Ten thousand characters long text, understand TCP, IP and HTTP, HTTPS in one text

 

Why do we need to conduct a three-way handshake? The  third handshake is to prevent invalid connection requests from reaching the server and let the server open the connection by mistake. If the connection request sent by the client stays in the network, it will take a long time to receive the connection confirmation from the server. After the client waits for a retransmission timeout, it will request a connection again. But this stuck connection request will eventually reach the server. If the three-way handshake is not performed, the server will open two connections. If there is a third handshake, the client will ignore the connection confirmation sent by the server to the stranded connection request, and will not perform the third handshake, so the connection will not be opened again.

What if it becomes two waves at this time? Give an example of calling, such as: the first handshake: A calls B and says, can you hear me? The second handshake: B received A's message, and then said to A: I can hear you, can you hear me? The third handshake: A received B's message, and then said yes, I want to send you a message! Conclusion: After the three handshake, A and B can be sure of one thing: I can hear you, and you can hear me. In this way, you can start normal communication. If it is twice, it will not be determined.

When the data transmission is complete, the disconnection requires four waves of TCP:

  1. The first wave of hands, the client sets seq and ACK, and sends a FIN (final) segment to the server. At this point, the client enters the FIN_WAIT_1 state, indicating that the client has no data to send to the server.
  2. Waving for the second time, the server received the FIN segment sent by the client and returned an ACK segment to the client.
  3. Waved for the third time, the server sends a FIN segment to the client, requesting to close the connection, and the server enters the LAST_ACK state.
  4. Waved for the fourth time, after the client receives the FIN segment sent by the server, it sends an ACK segment to the server, and then the client enters the TIME_WAIT state. After the server receives the ACK segment from the client, it closes the connection. At this point, if the client waits for 2MSL (referring to the maximum survival time of a fragment in the network) and still does not receive a reply, it means that the server has been shut down normally, so that the client can close the connection. Wave four times

The final complete process diagram

Ten thousand characters long text, understand TCP, IP and HTTP, HTTPS in one text

 

Why wave four times?

After the client sends a FIN connection release message, the server receives this message and enters the CLOSE-WAIT state. This state is for the server to send data that has not yet been transmitted. After the transmission is completed, the server will send a FIN connection release message.

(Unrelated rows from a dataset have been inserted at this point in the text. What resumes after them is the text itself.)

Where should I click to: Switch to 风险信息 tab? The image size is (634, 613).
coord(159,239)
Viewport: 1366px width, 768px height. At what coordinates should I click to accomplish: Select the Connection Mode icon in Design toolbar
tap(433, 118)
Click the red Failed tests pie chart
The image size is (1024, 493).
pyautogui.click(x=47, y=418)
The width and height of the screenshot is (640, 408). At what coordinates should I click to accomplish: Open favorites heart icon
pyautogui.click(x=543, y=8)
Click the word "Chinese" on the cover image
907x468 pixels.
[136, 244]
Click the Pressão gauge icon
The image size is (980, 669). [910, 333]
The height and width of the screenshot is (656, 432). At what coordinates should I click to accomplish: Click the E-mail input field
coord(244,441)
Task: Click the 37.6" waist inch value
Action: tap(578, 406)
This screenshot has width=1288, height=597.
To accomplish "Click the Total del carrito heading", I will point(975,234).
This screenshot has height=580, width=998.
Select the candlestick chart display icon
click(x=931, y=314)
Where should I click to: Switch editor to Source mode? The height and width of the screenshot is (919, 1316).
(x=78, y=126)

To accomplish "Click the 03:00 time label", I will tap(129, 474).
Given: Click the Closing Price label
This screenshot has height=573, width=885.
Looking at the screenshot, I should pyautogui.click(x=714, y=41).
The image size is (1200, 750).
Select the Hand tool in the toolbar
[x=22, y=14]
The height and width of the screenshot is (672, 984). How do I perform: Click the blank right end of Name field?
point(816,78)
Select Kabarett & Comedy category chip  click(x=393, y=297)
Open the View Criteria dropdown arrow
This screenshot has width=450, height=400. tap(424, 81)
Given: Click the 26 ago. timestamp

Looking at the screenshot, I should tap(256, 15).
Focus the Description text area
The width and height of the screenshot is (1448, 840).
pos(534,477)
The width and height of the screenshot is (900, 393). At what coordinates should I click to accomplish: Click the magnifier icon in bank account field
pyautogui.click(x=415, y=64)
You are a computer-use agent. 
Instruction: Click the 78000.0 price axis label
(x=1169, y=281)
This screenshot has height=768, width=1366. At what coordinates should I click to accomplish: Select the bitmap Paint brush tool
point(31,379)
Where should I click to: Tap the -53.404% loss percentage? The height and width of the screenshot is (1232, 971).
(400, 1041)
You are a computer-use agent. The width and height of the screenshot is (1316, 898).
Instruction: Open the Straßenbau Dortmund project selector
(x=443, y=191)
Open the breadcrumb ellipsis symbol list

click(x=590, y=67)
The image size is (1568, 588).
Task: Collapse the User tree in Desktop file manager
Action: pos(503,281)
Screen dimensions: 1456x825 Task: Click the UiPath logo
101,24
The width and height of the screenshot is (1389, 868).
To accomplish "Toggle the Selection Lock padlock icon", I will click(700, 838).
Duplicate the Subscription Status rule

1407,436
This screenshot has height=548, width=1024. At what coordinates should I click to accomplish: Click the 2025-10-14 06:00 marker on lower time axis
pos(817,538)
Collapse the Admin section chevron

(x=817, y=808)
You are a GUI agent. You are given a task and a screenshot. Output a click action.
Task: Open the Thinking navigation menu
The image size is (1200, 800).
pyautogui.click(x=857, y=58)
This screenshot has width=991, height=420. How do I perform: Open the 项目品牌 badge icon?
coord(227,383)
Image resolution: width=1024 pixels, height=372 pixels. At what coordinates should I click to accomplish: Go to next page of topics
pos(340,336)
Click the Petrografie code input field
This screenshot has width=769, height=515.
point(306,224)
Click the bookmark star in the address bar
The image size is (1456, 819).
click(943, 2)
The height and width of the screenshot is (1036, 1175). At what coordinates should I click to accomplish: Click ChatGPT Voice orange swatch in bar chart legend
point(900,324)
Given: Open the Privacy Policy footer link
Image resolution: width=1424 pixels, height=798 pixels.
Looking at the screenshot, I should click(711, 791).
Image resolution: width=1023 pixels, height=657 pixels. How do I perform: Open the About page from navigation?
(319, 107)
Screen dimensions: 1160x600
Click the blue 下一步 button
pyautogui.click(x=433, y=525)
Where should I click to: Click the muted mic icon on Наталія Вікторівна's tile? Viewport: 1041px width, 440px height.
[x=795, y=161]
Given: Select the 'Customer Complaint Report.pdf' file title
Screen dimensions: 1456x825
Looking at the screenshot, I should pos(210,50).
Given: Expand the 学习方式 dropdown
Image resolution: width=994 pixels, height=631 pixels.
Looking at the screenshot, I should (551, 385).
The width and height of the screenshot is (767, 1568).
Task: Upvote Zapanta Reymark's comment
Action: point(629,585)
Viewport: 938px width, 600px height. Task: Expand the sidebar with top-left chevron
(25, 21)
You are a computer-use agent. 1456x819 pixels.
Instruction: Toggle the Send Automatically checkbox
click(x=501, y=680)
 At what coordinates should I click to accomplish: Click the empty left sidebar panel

HTTP persistent connection

If there are a large number of connections, each time they are connected and closed, they will experience three handshake and four waves, which will obviously cause poor performance. therefore. Http has a mechanism called keepalive connections. It can keep the connection after transmitting data. When the client needs to get data again, it directly uses the connection that has just been idle without having to shake hands again.

HTTP和HTTPS

What is HTTP?

Hypertext Transfer Protocol is a stateless, application layer protocol based on request and response. It is often based on TCP/IP protocol to transmit data. It is the most widely used network protocol on the Internet. All WWW documents must comply with this standard. . The original intention of designing HTTP is to provide a way to publish and receive HTML pages.

HTTP features:

  1. Stateless: The protocol has no state storage for the client, and no "memory" ability for transaction processing. For example, accessing a website requires repeated login operations.
  2. Connectionless: Before HTTP/1.1, due to the stateless nature, each request requires four waves of TCP three-way handshake to re-establish a connection with the server. For example, if a client requests the same resource multiple times in a short period of time, the server cannot distinguish whether it has already responded to the user's request. Therefore, each time it needs to respond to the request again, it takes unnecessary time and traffic.
  3. Based on request and response: The basic feature is that the client initiates a request and the server responds.
  4. Simple, fast and flexible.
  5. The use of plain text in communication, requests and responses will not confirm the communicating party and cannot protect the integrity of the data.

HTTP message composition:

  1. Request line: including request method, URL, protocol/version
  2. Request Header
  3. Request body
  4. Status line
  5. Response header
  6. Response body

Ten thousand characters long text, understand TCP, IP and HTTP, HTTPS in one text

 

Disadvantages of HTTP:

  1. The communication uses plain text (not encrypted), and the content may be eavesdropped.
  2. The identity of the communicating party is not verified, so it is possible to encounter masquerading.
  3. The integrity of the message cannot be proven, so it may have been tampered with.

What is HTTPS?

HTTPS: An HTTP channel with security as the goal. Simply speaking, it is a secure version of HTTP, that is, an SSL layer is added to HTTP. The security foundation of HTTPS is SSL. Therefore, the encryption details require SSL. The main function of the HTTPS protocol can be divided into two types: one is to establish an information security channel to ensure the security of data transmission; the other is to confirm the authenticity of the website.

Ten thousand characters long text, understand TCP, IP and HTTP, HTTPS in one text

 


HTTPS is not a new protocol at the application layer. It's just that the HTTP communication interface is replaced by SSL (Secure Socket Layer) and TLS (Transport Layer Security) protocols. Normally, HTTP communicates directly with TCP. When using SSL, it evolves to communicate with SSL first, and then communicate with SSL and TCP. In short, the so-called HTTPS is actually HTTP in the shell of the SSL protocol.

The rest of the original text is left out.